All chemical structures were retrieved as SDF 3D files from PubChem database (catechin CID: 9064; epicatechin CID: 72276; epicatechin gallate CID:107905; epigallocatechin CID:72277; gallocatechin CID:65084; oleuropein CID:5281544; rutin CID:5280805; chlorogenic acid: 1794427; vanillic acid CID:8486; nilotinib CID: 644241; danusetib CID: 11442891; quizartinib CID: 24889392) and then converted into a PDBQT format with AutoDockTools v1.5.6 [60] for the docking simulation. The Gasteiger partial charges were added, rotatable bonds were established, and non-polar hydrogen atoms were merged as part of the planning.

3.7.2. Preparation of Receptors

The PDB file of each receptor was retrieved from the Protein Data Bank website (https://www.rcsb.org (accessed on 10 March 2021)) [61]. Precise X-ray crystal structures of the receptors were chosen based on their completeness, resolution, and fit with our objective. The selected receptors and their PIDs (Protein Data Bank identification codes) were as follows: ABL kinase (3vs9), ABL1 (2v7a), BCL2 (4lvt), FLT3 (4rt7). The receptors were prepared by deleting water molecules, the default ligand, and heteroatoms using the Discovery Studio Visualizer v21 for windows [62]. AutoDockTools was used to open the updated receptors and apply polar hydrogen atoms and Gasteiger charges before converting them to the PDBQT format for further docking simulations.

3.7.3. Docking Simulations

AutoDockTools was used to specify the grid box size for each receptor, and AutoDockVina [63] was used to run the docking simulations for different ligands and the four receptors. Exhaustiveness of the simulations was set to 24 to ensure that Vina would generate the maximum outcome in the shortest amount of time. Discovery Studio Visualizer v21 was used to generate images of the protein–ligand complexes.

3.8. Statistical Analysis

All data were represented as an arithmetic mean and a standard deviation (SD). Statistical analysis was carried out using Student’s t-test and ANOVA. A probability value of less than 0.05 was chosen as the criterion of statistical significance. *: p < 0.05; **: p < 0.01; ***: p < 0.001 when compared to negative control (untreated cells). IC₅₀ was calculated by a non-linear regression.

4. Conclusions

The paper represents the first data on of the effects of the polyphenolic extract of C. sativum seeds on two leukemic cell lines (K562 and HL-60). Our results demonstrated a dose-dependent cytotoxicity against the tumor cells and no effect on the viability and growth of a normal cell line (Vero). No signs of toxicity during the in vivo acute toxicity study demonstrated that CSP ais a very safe and effective combination of biologically active molecules.

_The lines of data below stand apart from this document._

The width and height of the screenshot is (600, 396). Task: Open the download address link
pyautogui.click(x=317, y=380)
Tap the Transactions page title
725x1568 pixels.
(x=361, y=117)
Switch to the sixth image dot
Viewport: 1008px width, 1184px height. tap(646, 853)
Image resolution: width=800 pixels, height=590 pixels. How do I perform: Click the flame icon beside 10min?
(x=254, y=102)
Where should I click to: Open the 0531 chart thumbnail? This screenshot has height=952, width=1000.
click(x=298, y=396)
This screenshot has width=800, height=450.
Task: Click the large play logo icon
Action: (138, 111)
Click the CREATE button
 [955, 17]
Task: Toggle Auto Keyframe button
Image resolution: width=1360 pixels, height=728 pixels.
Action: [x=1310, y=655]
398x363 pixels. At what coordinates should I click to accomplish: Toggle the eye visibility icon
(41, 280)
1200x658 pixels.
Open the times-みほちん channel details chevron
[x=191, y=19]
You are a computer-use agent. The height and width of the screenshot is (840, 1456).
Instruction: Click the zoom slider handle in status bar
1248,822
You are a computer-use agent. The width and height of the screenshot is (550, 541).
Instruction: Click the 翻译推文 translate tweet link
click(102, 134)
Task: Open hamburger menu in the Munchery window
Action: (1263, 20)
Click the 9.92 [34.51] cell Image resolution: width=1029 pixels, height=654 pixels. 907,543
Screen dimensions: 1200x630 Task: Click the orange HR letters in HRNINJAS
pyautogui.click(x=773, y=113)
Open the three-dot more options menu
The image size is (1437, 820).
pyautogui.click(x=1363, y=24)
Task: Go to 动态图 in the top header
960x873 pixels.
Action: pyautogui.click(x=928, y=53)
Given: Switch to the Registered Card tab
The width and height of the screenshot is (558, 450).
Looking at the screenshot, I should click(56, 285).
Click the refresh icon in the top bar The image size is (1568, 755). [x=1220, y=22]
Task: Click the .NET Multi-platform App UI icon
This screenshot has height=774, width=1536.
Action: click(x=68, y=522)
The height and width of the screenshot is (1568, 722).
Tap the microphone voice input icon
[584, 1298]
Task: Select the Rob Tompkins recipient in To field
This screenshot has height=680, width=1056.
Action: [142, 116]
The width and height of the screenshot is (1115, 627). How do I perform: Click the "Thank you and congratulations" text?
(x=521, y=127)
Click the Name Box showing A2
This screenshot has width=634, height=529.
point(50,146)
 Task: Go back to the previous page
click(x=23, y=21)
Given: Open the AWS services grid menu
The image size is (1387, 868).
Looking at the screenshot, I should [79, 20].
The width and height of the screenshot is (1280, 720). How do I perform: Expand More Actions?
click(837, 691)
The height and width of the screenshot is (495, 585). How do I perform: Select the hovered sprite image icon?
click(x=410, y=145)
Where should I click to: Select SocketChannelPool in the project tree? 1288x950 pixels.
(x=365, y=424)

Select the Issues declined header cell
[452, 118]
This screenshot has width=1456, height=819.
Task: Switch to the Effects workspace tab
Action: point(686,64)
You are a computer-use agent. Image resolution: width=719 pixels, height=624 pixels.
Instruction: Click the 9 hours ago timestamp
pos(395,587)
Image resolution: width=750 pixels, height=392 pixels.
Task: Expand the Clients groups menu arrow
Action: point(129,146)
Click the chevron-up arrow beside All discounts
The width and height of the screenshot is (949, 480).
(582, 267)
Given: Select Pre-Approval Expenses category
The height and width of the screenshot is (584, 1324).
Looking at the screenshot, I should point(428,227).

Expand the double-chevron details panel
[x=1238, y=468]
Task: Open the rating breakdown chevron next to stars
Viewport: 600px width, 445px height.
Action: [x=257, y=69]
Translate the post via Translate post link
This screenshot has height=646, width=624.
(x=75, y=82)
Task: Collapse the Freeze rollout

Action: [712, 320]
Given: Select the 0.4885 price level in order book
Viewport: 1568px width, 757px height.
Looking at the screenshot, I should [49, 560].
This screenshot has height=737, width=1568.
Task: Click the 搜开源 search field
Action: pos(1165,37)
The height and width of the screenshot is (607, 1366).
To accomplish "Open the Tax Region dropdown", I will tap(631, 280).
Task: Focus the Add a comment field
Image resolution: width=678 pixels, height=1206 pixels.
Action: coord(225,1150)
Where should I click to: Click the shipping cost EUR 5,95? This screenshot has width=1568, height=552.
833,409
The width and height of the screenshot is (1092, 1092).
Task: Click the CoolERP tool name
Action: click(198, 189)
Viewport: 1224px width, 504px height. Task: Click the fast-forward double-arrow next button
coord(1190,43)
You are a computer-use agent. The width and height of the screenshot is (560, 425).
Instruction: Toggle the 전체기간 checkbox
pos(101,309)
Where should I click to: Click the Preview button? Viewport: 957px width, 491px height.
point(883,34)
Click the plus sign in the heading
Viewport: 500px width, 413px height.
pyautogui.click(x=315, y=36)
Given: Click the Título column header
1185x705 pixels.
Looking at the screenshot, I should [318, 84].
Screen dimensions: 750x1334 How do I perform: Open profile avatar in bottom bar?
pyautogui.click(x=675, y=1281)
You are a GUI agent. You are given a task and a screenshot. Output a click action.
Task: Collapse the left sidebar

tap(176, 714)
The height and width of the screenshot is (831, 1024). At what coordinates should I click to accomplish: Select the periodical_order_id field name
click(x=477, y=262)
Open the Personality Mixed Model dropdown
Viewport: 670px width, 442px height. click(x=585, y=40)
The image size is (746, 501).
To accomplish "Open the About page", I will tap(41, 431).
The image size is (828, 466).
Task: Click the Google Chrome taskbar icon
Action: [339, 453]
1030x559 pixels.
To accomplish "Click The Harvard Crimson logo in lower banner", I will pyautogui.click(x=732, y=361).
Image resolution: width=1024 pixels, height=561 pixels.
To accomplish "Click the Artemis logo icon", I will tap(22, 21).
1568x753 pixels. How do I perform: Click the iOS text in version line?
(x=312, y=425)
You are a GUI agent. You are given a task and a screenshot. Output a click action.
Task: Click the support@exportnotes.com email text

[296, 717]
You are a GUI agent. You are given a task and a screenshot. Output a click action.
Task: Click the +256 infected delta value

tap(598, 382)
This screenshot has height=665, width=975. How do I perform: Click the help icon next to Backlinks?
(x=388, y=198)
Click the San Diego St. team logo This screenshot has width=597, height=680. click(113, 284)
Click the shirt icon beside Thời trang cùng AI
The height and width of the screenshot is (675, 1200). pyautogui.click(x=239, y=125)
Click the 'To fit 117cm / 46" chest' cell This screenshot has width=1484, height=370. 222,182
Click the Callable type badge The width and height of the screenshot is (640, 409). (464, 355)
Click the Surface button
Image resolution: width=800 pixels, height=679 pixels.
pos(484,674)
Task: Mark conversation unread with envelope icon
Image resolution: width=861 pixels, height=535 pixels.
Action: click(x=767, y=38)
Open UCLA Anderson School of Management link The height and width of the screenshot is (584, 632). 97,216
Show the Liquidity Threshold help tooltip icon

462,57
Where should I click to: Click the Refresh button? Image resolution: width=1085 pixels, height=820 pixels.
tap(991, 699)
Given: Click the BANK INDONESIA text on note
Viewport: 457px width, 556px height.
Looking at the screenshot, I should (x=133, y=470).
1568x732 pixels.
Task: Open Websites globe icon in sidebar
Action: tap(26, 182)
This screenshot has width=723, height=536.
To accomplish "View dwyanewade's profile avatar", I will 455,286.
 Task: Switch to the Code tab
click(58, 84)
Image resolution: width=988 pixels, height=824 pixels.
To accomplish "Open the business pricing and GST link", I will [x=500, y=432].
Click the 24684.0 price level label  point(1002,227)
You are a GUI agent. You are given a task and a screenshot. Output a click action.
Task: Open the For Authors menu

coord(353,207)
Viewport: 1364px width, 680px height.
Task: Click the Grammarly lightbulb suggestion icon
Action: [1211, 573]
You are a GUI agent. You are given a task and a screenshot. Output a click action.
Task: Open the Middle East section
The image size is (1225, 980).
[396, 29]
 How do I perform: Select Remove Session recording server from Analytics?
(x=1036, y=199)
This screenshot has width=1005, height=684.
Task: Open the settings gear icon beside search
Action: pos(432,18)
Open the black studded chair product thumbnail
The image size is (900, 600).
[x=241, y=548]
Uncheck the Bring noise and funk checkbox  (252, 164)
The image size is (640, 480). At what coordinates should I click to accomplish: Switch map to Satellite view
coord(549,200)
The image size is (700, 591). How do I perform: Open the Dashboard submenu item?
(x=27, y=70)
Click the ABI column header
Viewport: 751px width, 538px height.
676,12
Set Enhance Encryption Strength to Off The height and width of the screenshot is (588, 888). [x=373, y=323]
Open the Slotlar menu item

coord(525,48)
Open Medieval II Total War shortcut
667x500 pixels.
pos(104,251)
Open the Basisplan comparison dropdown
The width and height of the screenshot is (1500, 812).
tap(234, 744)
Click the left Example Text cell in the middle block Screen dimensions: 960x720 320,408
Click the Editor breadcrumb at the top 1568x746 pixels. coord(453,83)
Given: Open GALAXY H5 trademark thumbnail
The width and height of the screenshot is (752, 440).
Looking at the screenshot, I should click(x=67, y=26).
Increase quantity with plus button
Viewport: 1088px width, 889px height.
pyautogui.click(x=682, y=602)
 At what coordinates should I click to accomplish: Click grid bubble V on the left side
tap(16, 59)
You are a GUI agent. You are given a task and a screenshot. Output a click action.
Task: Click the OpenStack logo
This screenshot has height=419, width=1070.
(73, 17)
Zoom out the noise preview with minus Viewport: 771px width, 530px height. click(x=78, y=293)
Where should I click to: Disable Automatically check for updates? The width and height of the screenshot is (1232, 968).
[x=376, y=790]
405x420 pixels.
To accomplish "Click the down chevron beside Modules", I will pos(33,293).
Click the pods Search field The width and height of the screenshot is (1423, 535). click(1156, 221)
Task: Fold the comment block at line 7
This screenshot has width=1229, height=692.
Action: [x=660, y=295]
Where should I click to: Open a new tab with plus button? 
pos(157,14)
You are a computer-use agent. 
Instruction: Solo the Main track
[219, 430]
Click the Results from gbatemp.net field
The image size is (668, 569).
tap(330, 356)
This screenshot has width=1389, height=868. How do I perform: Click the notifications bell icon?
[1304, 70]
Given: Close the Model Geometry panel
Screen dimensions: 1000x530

All CSP components interacted positively with the ABL kinase, ABL1, BCL2, and FLT3 receptors in the tumor cells, and thus may explain a possible mode of action of the extract. Taking into a consideration all the data obtained in the in vitro and in vivo experiments together with in silico results, the antileukemic activity of the CSP extract could be mainly attributed to a synergic combination of the catechins and rutin. The extract may thus be proposed as a phytomedical alternative to conventional treatments and chemotherapy, owing to its powerful activity and lack of side effects.

Our findings demonstrated that catechins directly associate with cellular targets, e.g., the cell surface receptors. However, more research using isolated molecules of the CSP extract is needed to further characterize its anticancer activity and its mechanism of action.